* _Record excerpts_:
_ _ _

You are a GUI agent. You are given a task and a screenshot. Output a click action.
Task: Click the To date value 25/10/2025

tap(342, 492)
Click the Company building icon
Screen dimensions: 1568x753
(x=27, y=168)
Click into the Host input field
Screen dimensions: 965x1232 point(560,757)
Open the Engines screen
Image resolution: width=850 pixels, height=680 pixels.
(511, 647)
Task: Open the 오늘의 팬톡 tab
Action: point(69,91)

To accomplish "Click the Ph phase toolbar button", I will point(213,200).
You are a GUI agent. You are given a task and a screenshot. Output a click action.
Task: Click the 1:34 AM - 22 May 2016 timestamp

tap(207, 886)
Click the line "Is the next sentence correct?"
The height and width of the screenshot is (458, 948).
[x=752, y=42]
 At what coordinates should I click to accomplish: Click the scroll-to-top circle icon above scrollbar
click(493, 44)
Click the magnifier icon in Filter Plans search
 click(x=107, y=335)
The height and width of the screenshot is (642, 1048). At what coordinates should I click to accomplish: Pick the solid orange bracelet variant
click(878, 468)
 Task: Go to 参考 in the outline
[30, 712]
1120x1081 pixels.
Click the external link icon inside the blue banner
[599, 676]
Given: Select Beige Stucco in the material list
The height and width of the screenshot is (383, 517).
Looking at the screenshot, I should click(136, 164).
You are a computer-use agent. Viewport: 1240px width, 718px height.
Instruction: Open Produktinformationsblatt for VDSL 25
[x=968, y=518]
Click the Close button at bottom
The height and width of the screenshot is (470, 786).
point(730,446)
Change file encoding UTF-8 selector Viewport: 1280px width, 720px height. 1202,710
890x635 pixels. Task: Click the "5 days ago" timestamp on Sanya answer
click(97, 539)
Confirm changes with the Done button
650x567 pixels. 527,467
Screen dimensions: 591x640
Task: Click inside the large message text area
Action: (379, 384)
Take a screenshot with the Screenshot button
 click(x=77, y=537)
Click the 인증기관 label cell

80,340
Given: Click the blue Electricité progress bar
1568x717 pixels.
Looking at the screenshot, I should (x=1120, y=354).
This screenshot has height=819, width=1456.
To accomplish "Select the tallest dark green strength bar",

_ _ _

* _Work to be completed_:
Set out the lines above as a numbered list, omitting any blank lines.

* _Response to this exercise_:
1. You are a GUI agent. You are given a task and a screenshot. Output a click action.
2. Task: Click the To date value 25/10/2025
3. tap(342, 492)
4. Click the Company building icon
5. Screen dimensions: 1568x753
6. (x=27, y=168)
7. Click into the Host input field
8. Screen dimensions: 965x1232 point(560,757)
9. Open the Engines screen
10. Image resolution: width=850 pixels, height=680 pixels.
11. (511, 647)
12. Task: Open the 오늘의 팬톡 tab
13. Action: point(69,91)
14. To accomplish "Click the Ph phase toolbar button", I will point(213,200).
15. You are a GUI agent. You are given a task and a screenshot. Output a click action.
16. Task: Click the 1:34 AM - 22 May 2016 timestamp
17. tap(207, 886)
18. Click the line "Is the next sentence correct?"
19. The height and width of the screenshot is (458, 948).
20. [x=752, y=42]
21.  At what coordinates should I click to accomplish: Click the scroll-to-top circle icon above scrollbar
22. click(493, 44)
23. Click the magnifier icon in Filter Plans search
24.  click(x=107, y=335)
25. The height and width of the screenshot is (642, 1048). At what coordinates should I click to accomplish: Pick the solid orange bracelet variant
26. click(878, 468)
27.  Task: Go to 参考 in the outline
28. [30, 712]
29. 1120x1081 pixels.
30. Click the external link icon inside the blue banner
31. [599, 676]
32. Given: Select Beige Stucco in the material list
33. The height and width of the screenshot is (383, 517).
34. Looking at the screenshot, I should click(136, 164).
35. You are a computer-use agent. Viewport: 1240px width, 718px height.
36. Instruction: Open Produktinformationsblatt for VDSL 25
37. [x=968, y=518]
38. Click the Close button at bottom
39. The height and width of the screenshot is (470, 786).
40. point(730,446)
41. Change file encoding UTF-8 selector Viewport: 1280px width, 720px height. 1202,710
42. 890x635 pixels. Task: Click the "5 days ago" timestamp on Sanya answer
43. click(97, 539)
44. Confirm changes with the Done button
45. 650x567 pixels. 527,467
46. Screen dimensions: 591x640
47. Task: Click inside the large message text area
48. Action: (379, 384)
49. Take a screenshot with the Screenshot button
50.  click(x=77, y=537)
51. Click the 인증기관 label cell
52. 80,340
53. Given: Click the blue Electricité progress bar
54. 1568x717 pixels.
55. Looking at the screenshot, I should (x=1120, y=354).
56. This screenshot has height=819, width=1456.
57. To accomplish "Select the tallest dark green strength bar",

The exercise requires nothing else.